ESXi

 View Only
  • 1.  Vmotion and NTP drift

    Posted Jul 10, 2013 08:27 PM

    Hello; Long time lurker here and first time posting.

    I have a couple of clusters that are beefy 128GB of ram each 16+ cores per host and 3 servers per cluster and a few different clusters in different environments. All running off 10G fiber to a V7000 SAN appliance.

    Now I built these clusters a few months back. So far its been fairly painless process. Have a few hard hitting vm's on them with way more to come.

    When I move VM's from host to host my servers are running into NTP drift issues, some nearly 5 seconds. This is on esx5.1 on IBM x series servers. These servers are RHEL/centos 6.3. The guest os's are syncing to a local NTP source not the web.

    No matter how I search the only mention I see about NTP drift are from 2004 for esx 3.x if im not mistaken. Anyone encountered this? Anyone have advice? To be fair I do not have vmware tools on the hosts as I really don't see much benefit to them.

    Thank you.

    -Bruno



  • 2.  RE: Vmotion and NTP drift

    Posted Jul 10, 2013 08:32 PM

    Welcome to the Community - First off best practice is to have the VMs get their time from the ESXi hosts and the host point to a commone NTP source - Do you have your ESXi hosts using the same NTP servers as your VMs?



  • 3.  RE: Vmotion and NTP drift

    Posted Jul 11, 2013 06:43 AM

    "...best practice is to have the VMs get their time from the ESXi hosts and the host point to a commone NTP source..."

    I respect your opinion, but what you can find in VMware KB: Timekeeping best practices for Linux guests is different:

    Note: VMware recommends you to use NTP instead of VMware Tools periodic time synchronization.

    And I agree with KB. If we want to follow the principle of light-weight bare-metal hypervisor, then every non-critical service should be off-loaded from esxi-host.

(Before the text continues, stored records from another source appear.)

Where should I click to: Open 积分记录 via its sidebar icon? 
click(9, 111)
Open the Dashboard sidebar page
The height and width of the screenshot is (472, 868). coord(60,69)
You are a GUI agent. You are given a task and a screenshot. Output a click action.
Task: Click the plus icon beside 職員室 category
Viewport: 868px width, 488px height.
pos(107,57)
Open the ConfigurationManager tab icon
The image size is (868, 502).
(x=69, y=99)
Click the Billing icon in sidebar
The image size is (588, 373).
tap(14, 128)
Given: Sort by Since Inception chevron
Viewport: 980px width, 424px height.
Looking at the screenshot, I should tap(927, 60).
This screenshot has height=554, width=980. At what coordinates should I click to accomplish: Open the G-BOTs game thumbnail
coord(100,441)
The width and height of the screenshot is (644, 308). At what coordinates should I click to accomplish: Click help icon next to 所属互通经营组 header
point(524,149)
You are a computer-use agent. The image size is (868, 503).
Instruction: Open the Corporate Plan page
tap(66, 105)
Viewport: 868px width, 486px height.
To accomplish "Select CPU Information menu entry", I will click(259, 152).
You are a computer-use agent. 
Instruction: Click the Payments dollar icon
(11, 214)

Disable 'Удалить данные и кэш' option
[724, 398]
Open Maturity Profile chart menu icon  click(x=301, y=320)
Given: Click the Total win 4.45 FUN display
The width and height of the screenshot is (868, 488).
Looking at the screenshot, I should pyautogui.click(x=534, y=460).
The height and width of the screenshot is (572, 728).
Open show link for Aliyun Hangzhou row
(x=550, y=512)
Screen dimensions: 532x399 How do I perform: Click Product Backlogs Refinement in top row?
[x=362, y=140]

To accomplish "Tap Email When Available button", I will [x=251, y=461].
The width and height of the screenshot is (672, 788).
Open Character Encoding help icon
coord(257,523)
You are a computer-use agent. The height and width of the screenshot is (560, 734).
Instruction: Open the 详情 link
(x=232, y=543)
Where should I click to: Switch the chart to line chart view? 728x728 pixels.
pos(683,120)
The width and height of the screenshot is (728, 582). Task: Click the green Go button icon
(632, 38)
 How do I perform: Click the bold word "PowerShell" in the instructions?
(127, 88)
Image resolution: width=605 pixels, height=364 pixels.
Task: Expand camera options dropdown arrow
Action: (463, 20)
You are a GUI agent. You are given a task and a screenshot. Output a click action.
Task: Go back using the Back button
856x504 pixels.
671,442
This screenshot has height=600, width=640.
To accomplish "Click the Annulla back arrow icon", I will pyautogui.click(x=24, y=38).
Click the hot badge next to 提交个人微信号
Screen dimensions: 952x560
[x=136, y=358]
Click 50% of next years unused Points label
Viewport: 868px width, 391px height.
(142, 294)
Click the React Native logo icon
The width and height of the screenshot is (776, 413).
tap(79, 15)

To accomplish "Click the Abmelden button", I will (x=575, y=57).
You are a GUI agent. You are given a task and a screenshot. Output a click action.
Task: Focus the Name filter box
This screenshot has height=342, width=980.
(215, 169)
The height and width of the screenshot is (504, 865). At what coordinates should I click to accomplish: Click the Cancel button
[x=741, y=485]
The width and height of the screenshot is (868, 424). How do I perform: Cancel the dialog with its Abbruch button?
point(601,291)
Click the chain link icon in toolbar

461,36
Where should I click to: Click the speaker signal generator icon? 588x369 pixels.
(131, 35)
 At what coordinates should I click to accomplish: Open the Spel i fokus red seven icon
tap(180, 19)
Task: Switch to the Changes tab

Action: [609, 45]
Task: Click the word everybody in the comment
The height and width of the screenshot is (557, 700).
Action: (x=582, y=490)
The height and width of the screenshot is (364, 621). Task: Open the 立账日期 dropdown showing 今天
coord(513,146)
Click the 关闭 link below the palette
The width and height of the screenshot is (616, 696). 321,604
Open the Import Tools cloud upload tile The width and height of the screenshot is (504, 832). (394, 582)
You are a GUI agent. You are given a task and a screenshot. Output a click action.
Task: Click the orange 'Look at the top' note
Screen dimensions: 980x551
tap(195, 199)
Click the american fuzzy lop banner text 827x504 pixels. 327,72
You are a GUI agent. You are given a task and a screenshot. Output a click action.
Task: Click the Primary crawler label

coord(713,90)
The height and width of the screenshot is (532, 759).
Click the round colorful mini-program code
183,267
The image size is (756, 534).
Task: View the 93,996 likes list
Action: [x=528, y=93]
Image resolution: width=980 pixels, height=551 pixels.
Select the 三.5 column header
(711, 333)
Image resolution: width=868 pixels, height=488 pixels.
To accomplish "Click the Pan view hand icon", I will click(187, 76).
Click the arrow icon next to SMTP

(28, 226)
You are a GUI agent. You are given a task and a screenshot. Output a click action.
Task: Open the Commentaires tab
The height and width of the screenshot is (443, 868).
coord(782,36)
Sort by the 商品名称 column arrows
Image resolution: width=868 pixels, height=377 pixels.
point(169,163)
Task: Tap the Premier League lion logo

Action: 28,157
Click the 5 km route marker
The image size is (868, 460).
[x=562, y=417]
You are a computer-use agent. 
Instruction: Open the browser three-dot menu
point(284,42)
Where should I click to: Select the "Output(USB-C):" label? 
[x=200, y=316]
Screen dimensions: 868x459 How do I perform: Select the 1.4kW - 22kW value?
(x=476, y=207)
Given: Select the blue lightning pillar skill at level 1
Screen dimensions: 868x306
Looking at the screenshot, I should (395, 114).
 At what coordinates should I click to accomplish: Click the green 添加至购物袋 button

If you put this task (time-syncing of VMs) on esxi-host, you are just adding component which might fail or cause troubles. And problem with esxi-host is much more serious than problem with VM.

    Moreover, with vmware-tools your VMs can never have time of the same "quality" as esxi, because they are (using ntp-language) "one stratum higher" than esxi-host. No time-syncing is perfect (be it vmware-tools or ntp), so if you chain them (first esxi syncs time with ntp, then time in VM is synced using  esxi-time), you are multiplying error. And what is even more important, this error (deviation of local system time with respect to accurate time) on VMs is different from that of esxi-host.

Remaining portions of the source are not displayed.